#### GIVEN RECORDS

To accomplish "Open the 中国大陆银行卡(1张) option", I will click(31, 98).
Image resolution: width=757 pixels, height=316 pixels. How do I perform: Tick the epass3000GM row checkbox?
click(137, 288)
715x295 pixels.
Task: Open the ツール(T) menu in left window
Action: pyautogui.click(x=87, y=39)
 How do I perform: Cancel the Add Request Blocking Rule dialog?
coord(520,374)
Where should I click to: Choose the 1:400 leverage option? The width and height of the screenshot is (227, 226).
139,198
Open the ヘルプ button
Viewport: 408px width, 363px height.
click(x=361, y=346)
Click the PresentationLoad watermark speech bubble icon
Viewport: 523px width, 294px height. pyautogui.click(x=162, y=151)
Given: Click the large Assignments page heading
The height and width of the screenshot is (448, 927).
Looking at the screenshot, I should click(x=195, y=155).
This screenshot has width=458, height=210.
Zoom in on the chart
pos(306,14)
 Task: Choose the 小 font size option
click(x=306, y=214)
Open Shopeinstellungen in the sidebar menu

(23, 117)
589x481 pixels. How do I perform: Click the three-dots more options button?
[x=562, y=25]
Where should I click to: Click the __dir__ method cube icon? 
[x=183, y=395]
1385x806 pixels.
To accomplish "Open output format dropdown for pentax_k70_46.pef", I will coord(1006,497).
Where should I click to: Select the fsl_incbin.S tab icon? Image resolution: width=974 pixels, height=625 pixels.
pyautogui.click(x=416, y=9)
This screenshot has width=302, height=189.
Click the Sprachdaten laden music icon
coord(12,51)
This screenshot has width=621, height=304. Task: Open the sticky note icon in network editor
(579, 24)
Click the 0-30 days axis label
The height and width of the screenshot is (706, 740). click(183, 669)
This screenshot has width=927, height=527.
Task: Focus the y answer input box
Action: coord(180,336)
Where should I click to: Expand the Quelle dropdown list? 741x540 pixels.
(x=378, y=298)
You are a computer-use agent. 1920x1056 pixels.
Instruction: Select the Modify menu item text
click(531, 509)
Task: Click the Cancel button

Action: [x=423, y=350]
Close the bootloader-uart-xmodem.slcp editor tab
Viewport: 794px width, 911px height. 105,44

#### PROBLEM DETAILS
Please convert the items above into a JSON list of strings, one string per line, leaving out blank lines.

#### OUTPUT OF THE TASK
[
  "To accomplish \"Open the 中国大陆银行卡(1张) option\", I will click(31, 98).",
  "Image resolution: width=757 pixels, height=316 pixels. How do I perform: Tick the epass3000GM row checkbox?",
  "click(137, 288)",
  "715x295 pixels.",
  "Task: Open the ツール(T) menu in left window",
  "Action: pyautogui.click(x=87, y=39)",
  " How do I perform: Cancel the Add Request Blocking Rule dialog?",
  "coord(520,374)",
  "Where should I click to: Choose the 1:400 leverage option? The width and height of the screenshot is (227, 226).",
  "139,198",
  "Open the ヘルプ button",
  "Viewport: 408px width, 363px height.",
  "click(x=361, y=346)",
  "Click the PresentationLoad watermark speech bubble icon",
  "Viewport: 523px width, 294px height. pyautogui.click(x=162, y=151)",
  "Given: Click the large Assignments page heading",
  "The height and width of the screenshot is (448, 927).",
  "Looking at the screenshot, I should click(x=195, y=155).",
  "This screenshot has width=458, height=210.",
  "Zoom in on the chart",
  "pos(306,14)",
  " Task: Choose the 小 font size option",
  "click(x=306, y=214)",
  "Open Shopeinstellungen in the sidebar menu",
  "(23, 117)",
  "589x481 pixels. How do I perform: Click the three-dots more options button?",
  "[x=562, y=25]",
  "Where should I click to: Click the __dir__ method cube icon? ",
  "[x=183, y=395]",
  "1385x806 pixels.",
  "To accomplish \"Open output format dropdown for pentax_k70_46.pef\", I will coord(1006,497).",
  "Where should I click to: Select the fsl_incbin.S tab icon? Image resolution: width=974 pixels, height=625 pixels.",
  "pyautogui.click(x=416, y=9)",
  "This screenshot has width=302, height=189.",
  "Click the Sprachdaten laden music icon",
  "coord(12,51)",
  "This screenshot has width=621, height=304. Task: Open the sticky note icon in network editor",
  "(579, 24)",
  "Click the 0-30 days axis label",
  "The height and width of the screenshot is (706, 740). click(183, 669)",
  "This screenshot has width=927, height=527.",
  "Task: Focus the y answer input box",
  "Action: coord(180,336)",
  "Where should I click to: Expand the Quelle dropdown list? 741x540 pixels.",
  "(x=378, y=298)",
  "You are a computer-use agent. 1920x1056 pixels.",
  "Instruction: Select the Modify menu item text",
  "click(531, 509)",
  "Task: Click the Cancel button",
  "Action: [x=423, y=350]",
  "Close the bootloader-uart-xmodem.slcp editor tab",
  "Viewport: 794px width, 911px height. 105,44"
]